Your answer must be an exact copy of the lines from the one containing "The height and width of the screenshot is (607, 1709)." through the last line of the records below, with no pictures; please include nothing else.
== Source records
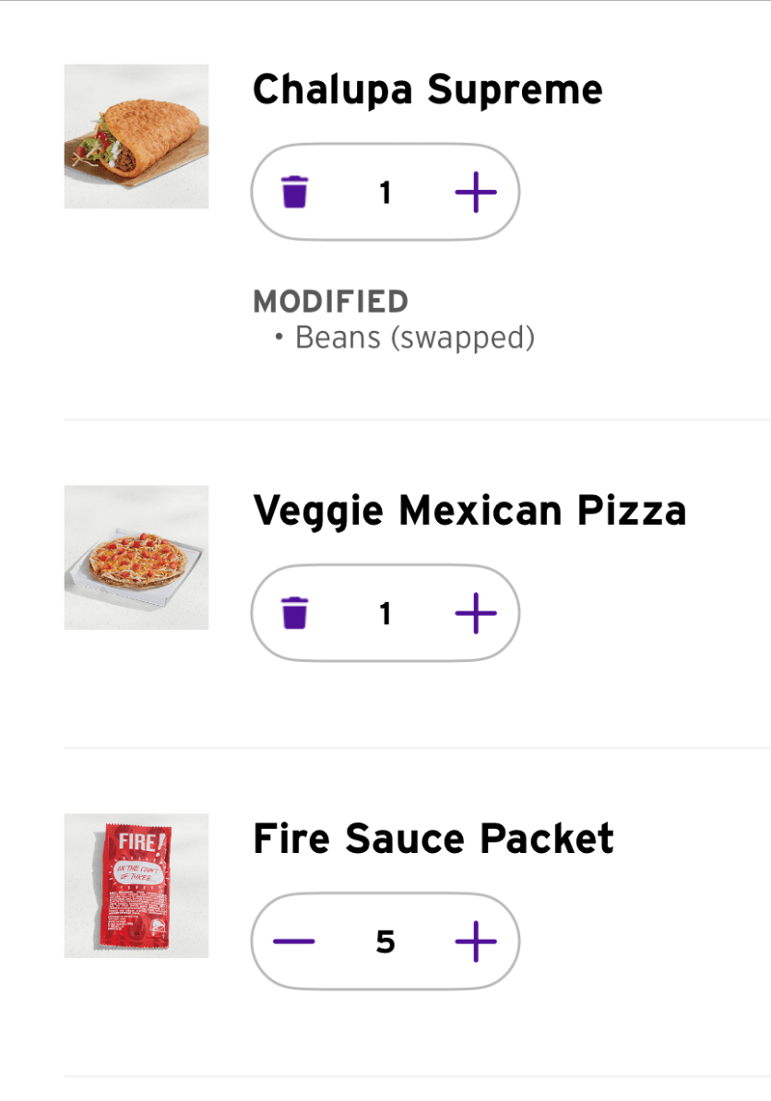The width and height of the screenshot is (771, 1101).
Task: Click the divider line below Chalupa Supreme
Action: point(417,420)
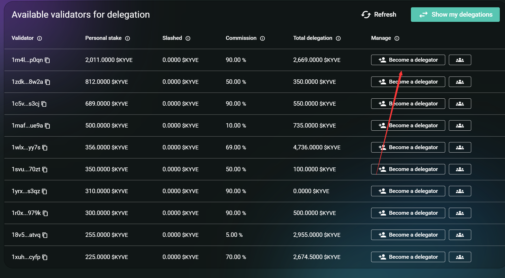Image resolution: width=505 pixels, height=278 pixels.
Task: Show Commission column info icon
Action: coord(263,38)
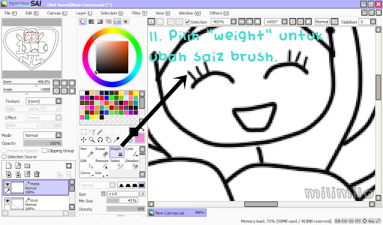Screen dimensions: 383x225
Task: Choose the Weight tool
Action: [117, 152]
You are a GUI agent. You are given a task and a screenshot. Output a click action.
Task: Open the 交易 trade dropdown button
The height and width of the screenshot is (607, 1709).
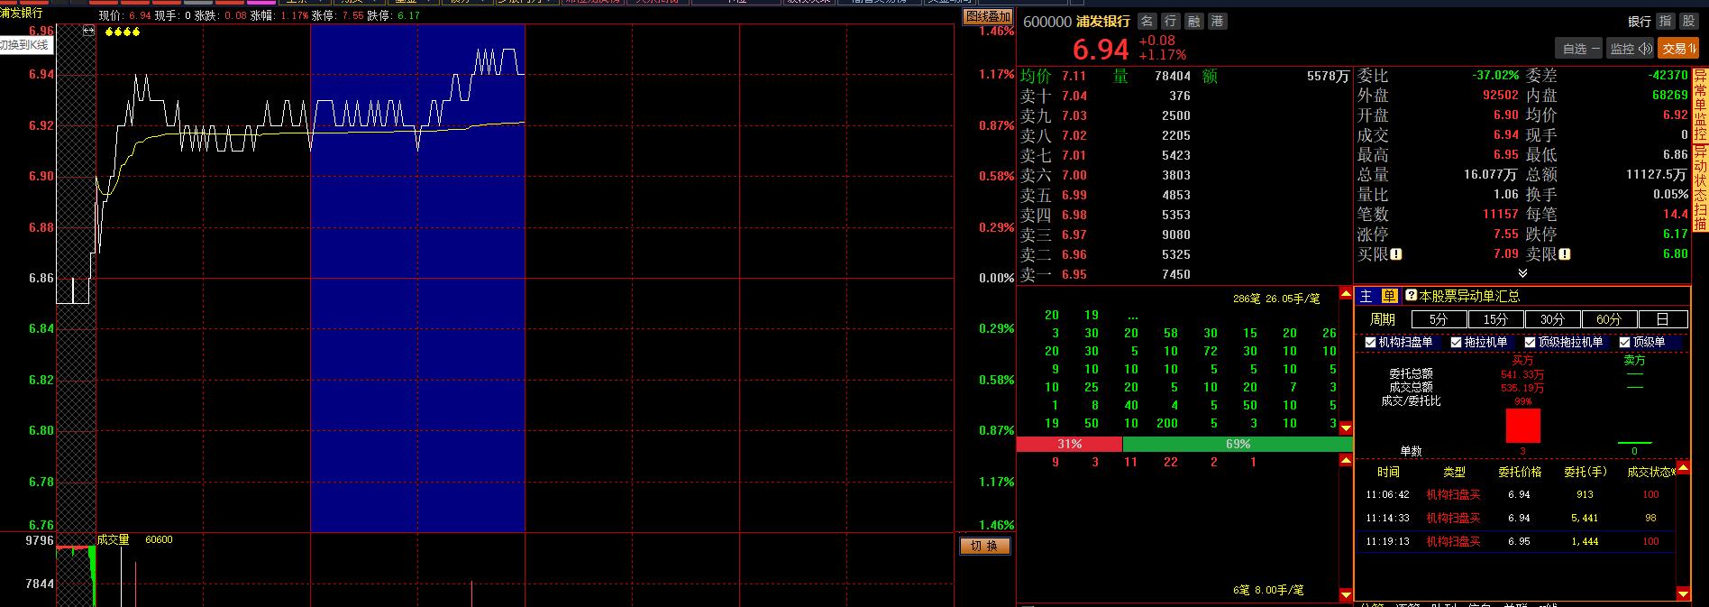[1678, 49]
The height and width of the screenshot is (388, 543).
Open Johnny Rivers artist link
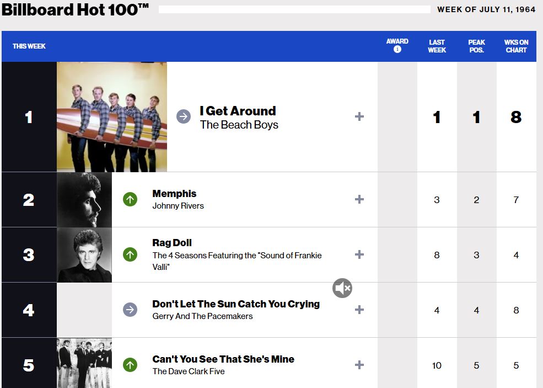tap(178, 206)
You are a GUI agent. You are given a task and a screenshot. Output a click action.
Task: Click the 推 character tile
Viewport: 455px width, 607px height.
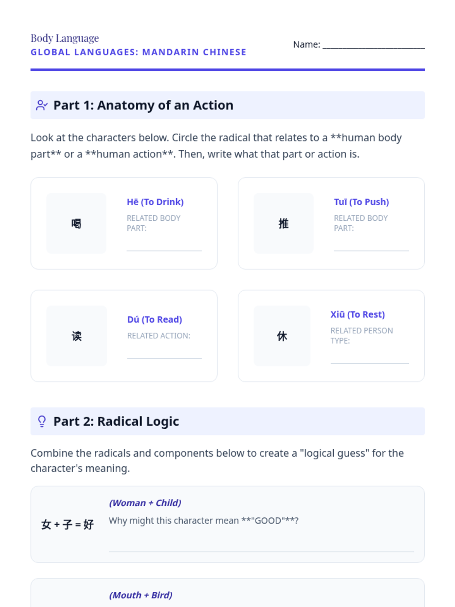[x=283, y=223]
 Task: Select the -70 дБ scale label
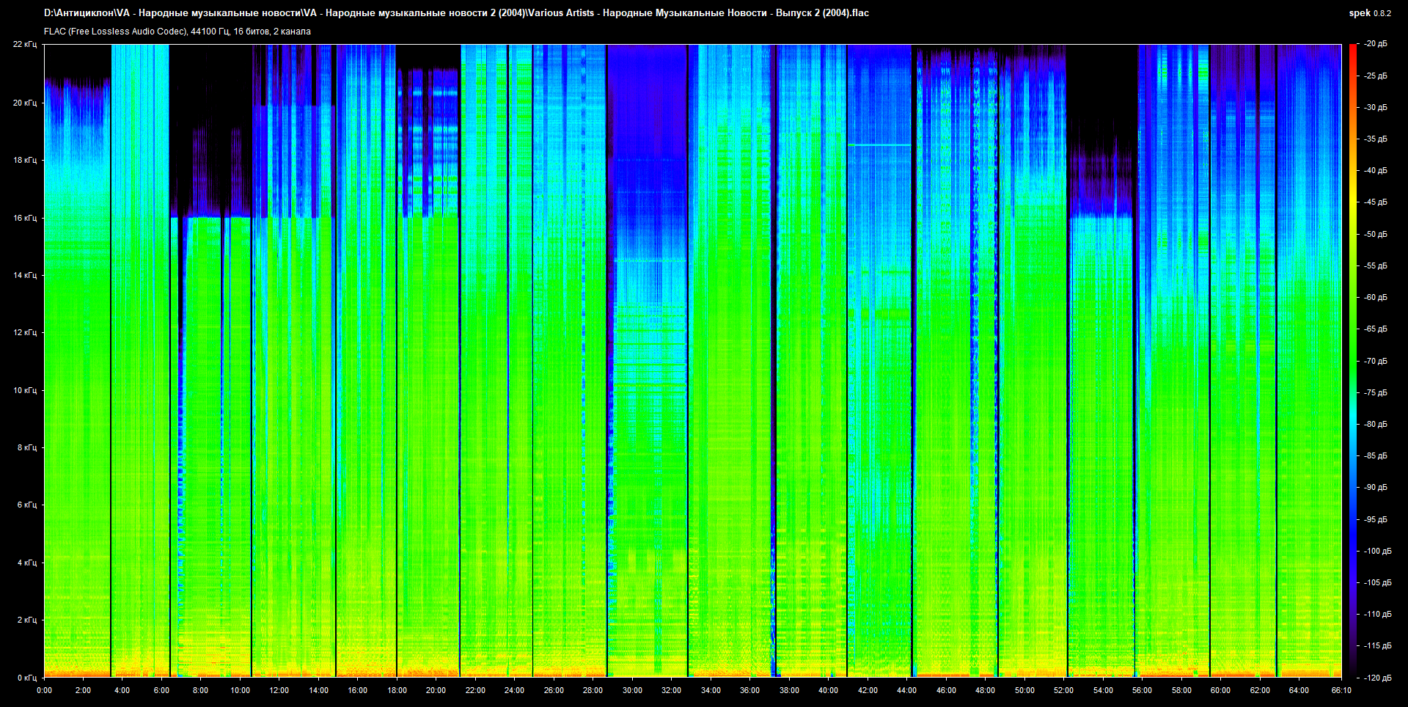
====
■ Response to this task:
The height and width of the screenshot is (607, 1709).
[1678, 49]
The height and width of the screenshot is (388, 543).
Open Johnny Rivers artist link
tap(178, 206)
You are a GUI agent. You are given a task and a screenshot. Output a click action.
Task: Click the 推 character tile
Viewport: 455px width, 607px height.
[x=283, y=223]
 Task: Select the -70 дБ scale label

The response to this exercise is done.